Again, if you dont know, creating a service account credential is a bad practice and can lead to security breaches if those keys once created are not properly managed.
It sounds bad, and it is. But do you have any solution? (Maybe you have, but if you don't, you can use Workload Identity Federation. 🎉🥳)
Workload Identity Federation is a technology of Google and is prevalent on GCP using which you can configure a workload that is running on GCP or somewhere else (if it meets some requirements), to safely use local (specific to that workload) temporary credentials and authenticate itself as a GCP Service Account and use the credentials to access GCP resources.
Now how does it all work?
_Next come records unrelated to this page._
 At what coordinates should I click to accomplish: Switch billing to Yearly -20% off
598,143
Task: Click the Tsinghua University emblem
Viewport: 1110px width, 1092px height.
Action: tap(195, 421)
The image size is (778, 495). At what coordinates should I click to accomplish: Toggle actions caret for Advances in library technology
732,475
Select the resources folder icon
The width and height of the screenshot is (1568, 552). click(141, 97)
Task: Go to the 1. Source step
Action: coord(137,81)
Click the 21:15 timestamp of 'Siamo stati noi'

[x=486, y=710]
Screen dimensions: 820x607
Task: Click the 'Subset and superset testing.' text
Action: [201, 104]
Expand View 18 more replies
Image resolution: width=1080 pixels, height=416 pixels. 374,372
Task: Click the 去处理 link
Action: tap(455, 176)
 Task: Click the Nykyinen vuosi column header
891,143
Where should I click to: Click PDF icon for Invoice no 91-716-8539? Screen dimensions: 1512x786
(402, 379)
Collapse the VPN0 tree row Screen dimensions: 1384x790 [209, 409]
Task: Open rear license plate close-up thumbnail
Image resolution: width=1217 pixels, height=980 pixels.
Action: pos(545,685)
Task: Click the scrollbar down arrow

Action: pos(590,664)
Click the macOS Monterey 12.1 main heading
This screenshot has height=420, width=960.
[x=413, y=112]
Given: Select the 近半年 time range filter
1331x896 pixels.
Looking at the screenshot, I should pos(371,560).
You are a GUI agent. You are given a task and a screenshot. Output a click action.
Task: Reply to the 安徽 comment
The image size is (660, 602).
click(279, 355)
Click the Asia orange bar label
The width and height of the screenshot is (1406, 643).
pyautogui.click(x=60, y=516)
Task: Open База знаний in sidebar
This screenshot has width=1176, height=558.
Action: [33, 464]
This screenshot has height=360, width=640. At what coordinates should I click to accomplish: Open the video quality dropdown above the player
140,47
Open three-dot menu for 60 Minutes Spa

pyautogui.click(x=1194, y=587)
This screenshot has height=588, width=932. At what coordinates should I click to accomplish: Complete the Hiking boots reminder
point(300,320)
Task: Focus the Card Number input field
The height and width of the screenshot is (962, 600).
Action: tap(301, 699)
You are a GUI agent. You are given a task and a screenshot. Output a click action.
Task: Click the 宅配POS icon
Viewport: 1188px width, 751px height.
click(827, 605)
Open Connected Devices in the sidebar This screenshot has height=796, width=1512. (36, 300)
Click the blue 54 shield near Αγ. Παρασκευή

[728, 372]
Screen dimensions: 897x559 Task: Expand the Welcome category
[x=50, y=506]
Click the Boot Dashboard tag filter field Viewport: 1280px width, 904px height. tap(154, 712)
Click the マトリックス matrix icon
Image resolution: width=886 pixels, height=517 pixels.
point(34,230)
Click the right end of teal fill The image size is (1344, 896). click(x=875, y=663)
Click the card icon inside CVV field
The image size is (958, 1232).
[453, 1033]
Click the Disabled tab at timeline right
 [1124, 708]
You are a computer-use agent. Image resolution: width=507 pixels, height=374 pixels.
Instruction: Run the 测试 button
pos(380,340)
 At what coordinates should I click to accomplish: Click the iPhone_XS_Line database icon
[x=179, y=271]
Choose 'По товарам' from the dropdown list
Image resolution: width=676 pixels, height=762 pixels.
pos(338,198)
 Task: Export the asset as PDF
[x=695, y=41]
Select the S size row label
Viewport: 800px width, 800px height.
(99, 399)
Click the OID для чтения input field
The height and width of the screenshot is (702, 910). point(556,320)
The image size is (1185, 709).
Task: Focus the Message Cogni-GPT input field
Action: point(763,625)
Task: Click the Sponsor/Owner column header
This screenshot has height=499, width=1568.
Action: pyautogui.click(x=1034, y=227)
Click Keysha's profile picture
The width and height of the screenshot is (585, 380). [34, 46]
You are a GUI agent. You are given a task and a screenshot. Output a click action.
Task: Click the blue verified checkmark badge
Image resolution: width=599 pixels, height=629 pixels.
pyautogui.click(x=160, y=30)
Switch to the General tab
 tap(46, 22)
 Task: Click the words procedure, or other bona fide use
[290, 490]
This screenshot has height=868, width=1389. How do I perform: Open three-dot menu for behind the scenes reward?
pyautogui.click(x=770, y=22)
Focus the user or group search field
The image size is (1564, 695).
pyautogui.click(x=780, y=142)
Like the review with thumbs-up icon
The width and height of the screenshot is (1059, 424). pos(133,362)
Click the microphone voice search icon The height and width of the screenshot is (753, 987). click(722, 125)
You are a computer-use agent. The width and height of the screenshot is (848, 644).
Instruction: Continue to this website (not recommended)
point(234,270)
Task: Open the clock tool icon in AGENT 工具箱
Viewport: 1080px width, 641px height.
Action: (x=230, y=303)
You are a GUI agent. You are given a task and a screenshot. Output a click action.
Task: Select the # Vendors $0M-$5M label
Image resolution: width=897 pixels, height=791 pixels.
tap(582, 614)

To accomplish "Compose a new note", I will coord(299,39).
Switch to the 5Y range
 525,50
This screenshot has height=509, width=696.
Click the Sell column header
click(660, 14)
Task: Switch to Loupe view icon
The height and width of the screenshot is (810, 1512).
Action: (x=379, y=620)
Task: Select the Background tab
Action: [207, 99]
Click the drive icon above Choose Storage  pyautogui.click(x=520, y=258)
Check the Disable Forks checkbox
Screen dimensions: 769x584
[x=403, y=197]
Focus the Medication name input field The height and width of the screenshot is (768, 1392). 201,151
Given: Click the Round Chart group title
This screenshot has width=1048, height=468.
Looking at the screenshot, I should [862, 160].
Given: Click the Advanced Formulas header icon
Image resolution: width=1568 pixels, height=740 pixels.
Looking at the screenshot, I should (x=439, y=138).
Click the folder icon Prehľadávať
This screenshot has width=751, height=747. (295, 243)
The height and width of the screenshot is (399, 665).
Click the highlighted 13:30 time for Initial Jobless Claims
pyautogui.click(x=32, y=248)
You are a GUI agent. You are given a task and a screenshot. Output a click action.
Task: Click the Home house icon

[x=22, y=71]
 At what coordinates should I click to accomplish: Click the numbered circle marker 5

Basically the idea is that there is something on that workload (it maybe an Identity, a x509 certificate, a Kubernetes Service Account complete list present here) that you configure on GCP side to trust and let it assume identity of a GCP Service Account. Google SDKs will fetch the temporary credentials that is present on that workload that identifies and verifies that the workload is what it claims to be, and then uses that credentials to reach out to GCP and assume GCP Service Account identity.
List of external Workloads that you can authenticate as a GCP Service Account using WIF
Crazy tech, but they have managed to keep it very simple (atleast I think it is simple, it might be confusing, but thats what I am trying to solve here). It involves of a developer (DevOps Professional mostly, but you can do it too, I trust you, just dont tell your boss about me) setting up things like
- Workload Identity Pool
It is basically a virtual grouping of workloads that you want to authenticate to GCP, it provides you with a logical seperation so that you can separate between different kinds of workloads that are able to access your infrastructure and properly setup rules and regulations in which these workloads should exist and follow. You can have multiple pools for different teams that exist on your infrastructure, or for different environments that you guys support, depends on how you want to use it.
- Workload Identity Provider
Provider is the actual resource on GCP that has the details regarding how and what details are used from the incoming request from the resource to consider it eligible to assume a GCP service account role. i.e. if we have a Workload Identity Pool for AWS, then the provider attached to it will have some mappings which will convert the provided attributes from AWS temporary token to something which can be used within GCPs IAM.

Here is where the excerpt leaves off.